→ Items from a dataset
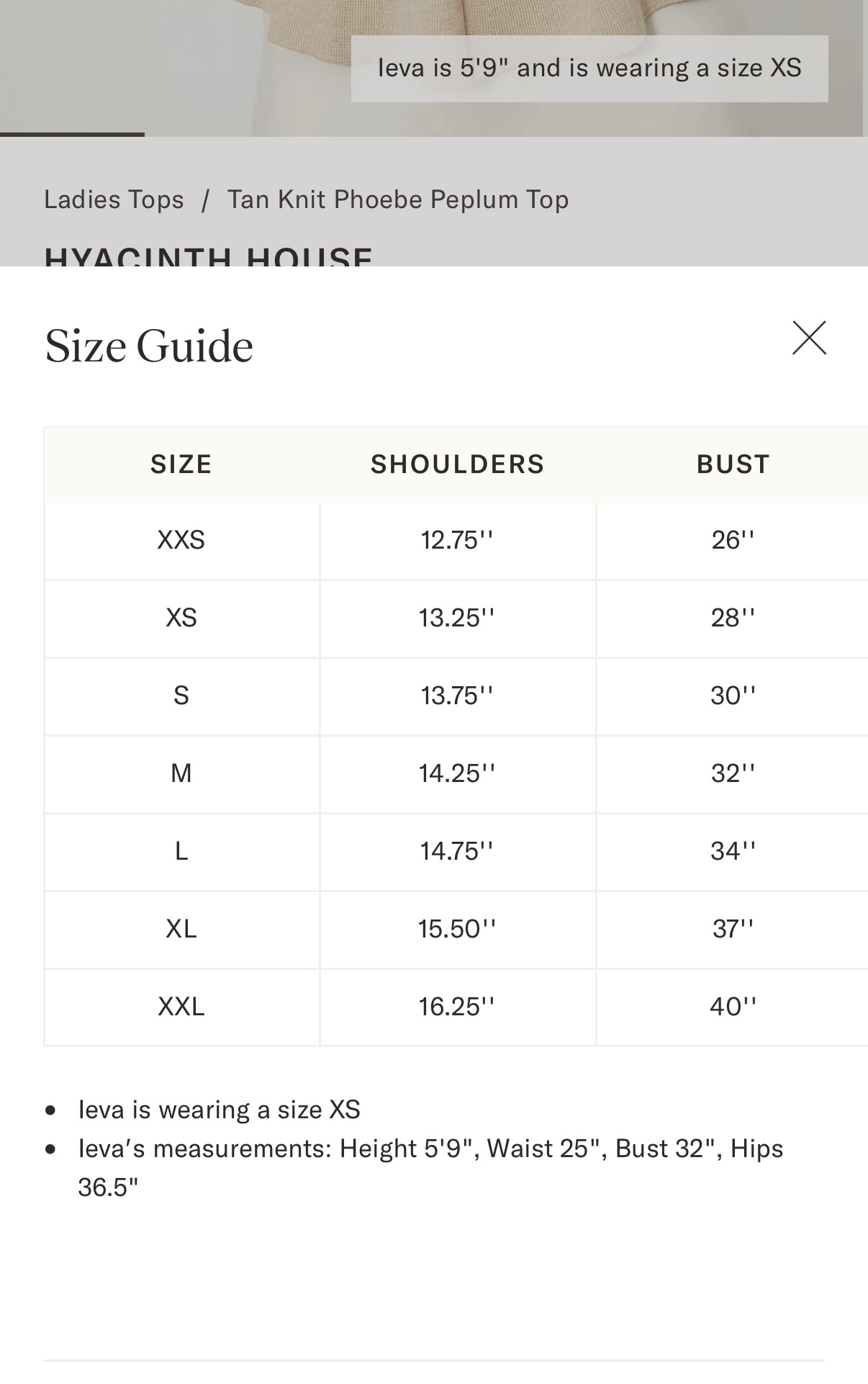Click the L size cell
Image resolution: width=868 pixels, height=1384 pixels.
tap(181, 852)
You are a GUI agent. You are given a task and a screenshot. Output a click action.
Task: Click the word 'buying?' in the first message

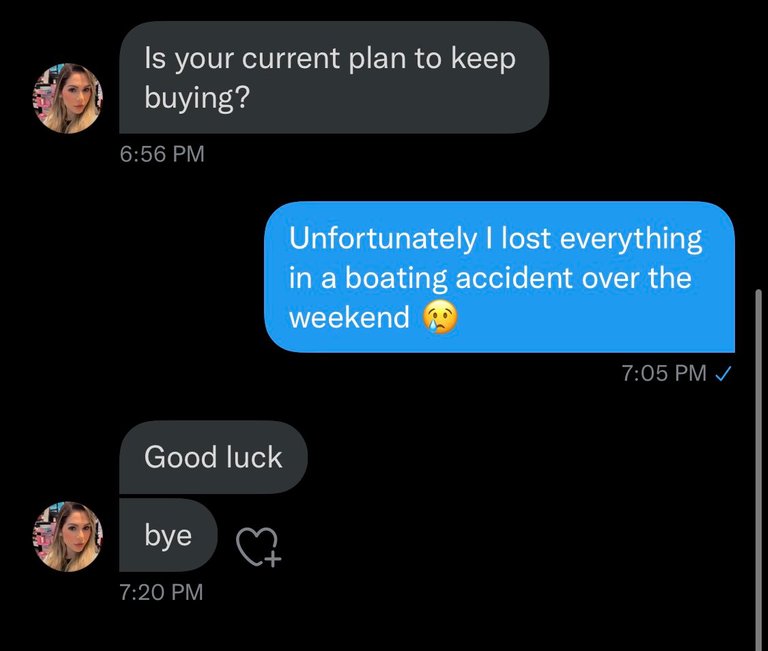pyautogui.click(x=197, y=98)
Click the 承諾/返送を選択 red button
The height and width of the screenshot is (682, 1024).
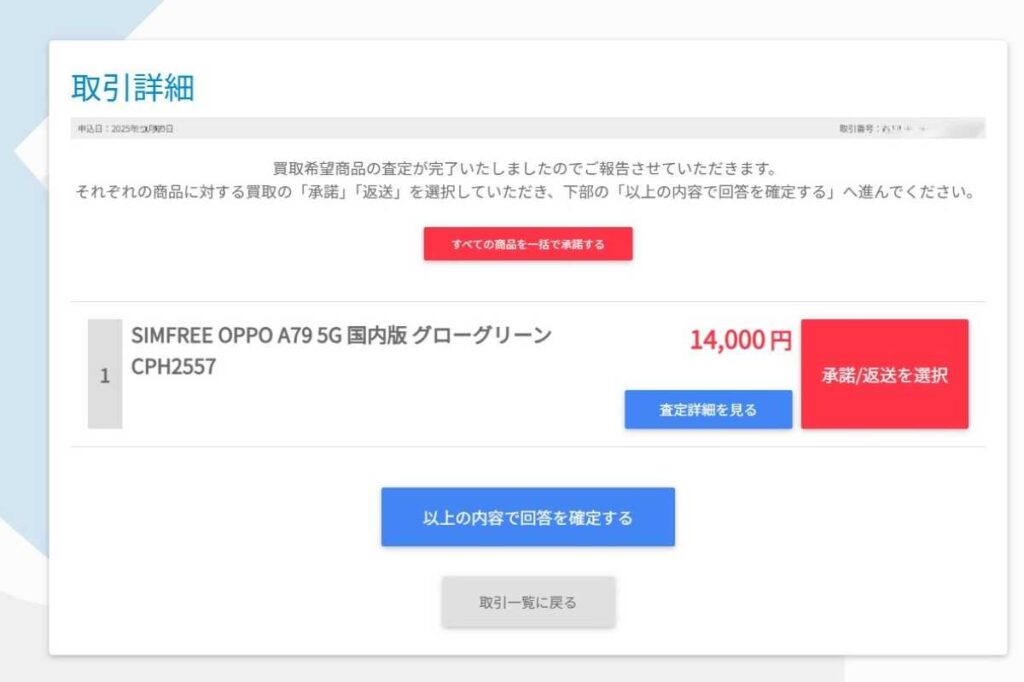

→ WHAT YOU ARE ASKED TO DO
Retype, please, exactly the lines that begin with the one containing "Task: Click the" and end at the last line of the entries above, both included, leaving out pictures.

→ RESPONSE BELOW
Task: Click the word 'buying?' in the first message

pyautogui.click(x=197, y=98)
Click the 承諾/返送を選択 red button
The height and width of the screenshot is (682, 1024).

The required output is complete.